**Text section**:
Rural bankers survey index remains low in face of outbreak

Rural bankers survey index remains low in face of outbreak

OMAHA, Neb. — A new survey of bankers in rural parts of 10 Plains and Western states inched upward in May from April’s record low, but still remained profoundly low as efforts to stop the spread of COVID-19 wreaked havoc on the rural economy.

The overall index for the region rose slightly to 12.5 from April’s record low of 12.1. Any score below 50 suggests a shrinking economy, while a score above 50 suggests a growing economy, survey organizers say.

Creighton University economist Ernie Goss, who oversees the survey, said nearly three of every four bankers surveyed reported restructuring farm loans to deal with weak farm income.

“As a result of the restructuring, bank CEOs expect farm loan defaults to expand by only 5.4% in the next 12 months,” Goss said.

The survey’s confidence index, which measures how bankers feel about the economy over the next six months, sank to 22.1 from April’s 27.4 based on bankers' observations of weak agriculture commodity prices and layoffs.

The borrowing index slipped to 72.2 from April’s 75.8.

Bankers from Colorado, Illinois, Iowa, Kansas, Minnesota, Missouri, Nebraska, North Dakota, South Dakota and Wyoming were surveyed.

**Data section**:
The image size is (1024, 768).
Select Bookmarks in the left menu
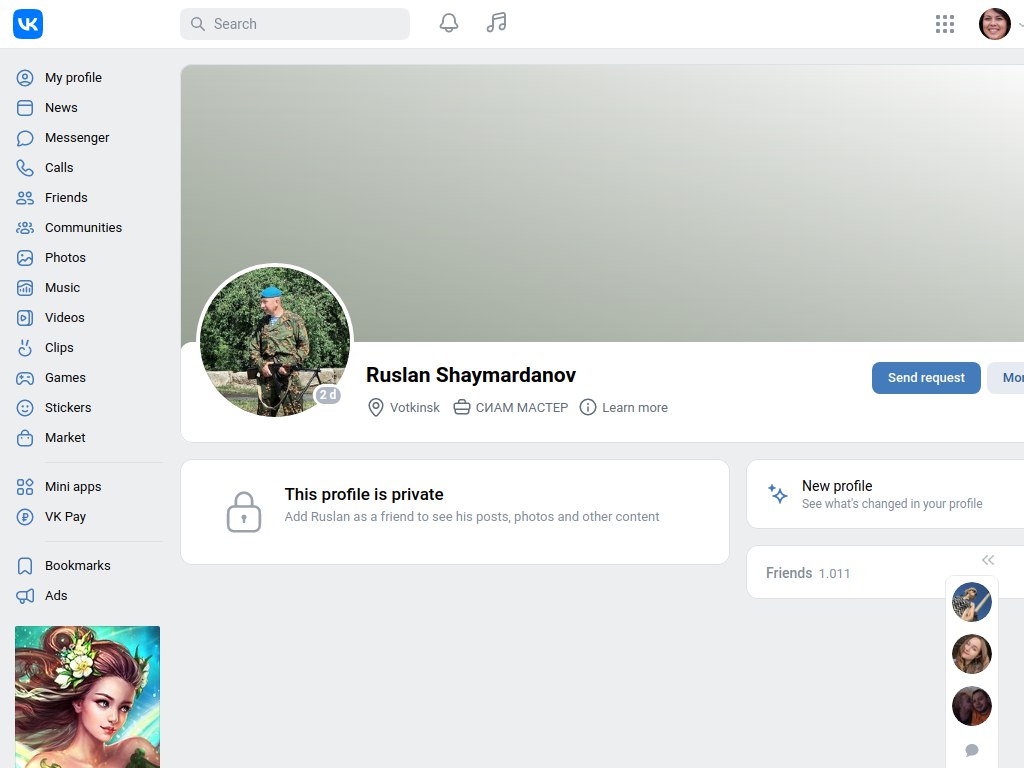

**Work request**:
Translate this sentence from the rural bankers survey article into Spanish: "The borrowing index slipped to 72.2 from April’s 75.8." The lines above come from a different source than the article.

**Task solution**:
El índice de endeudamiento bajó a 72,2 desde el 75,8 de abril.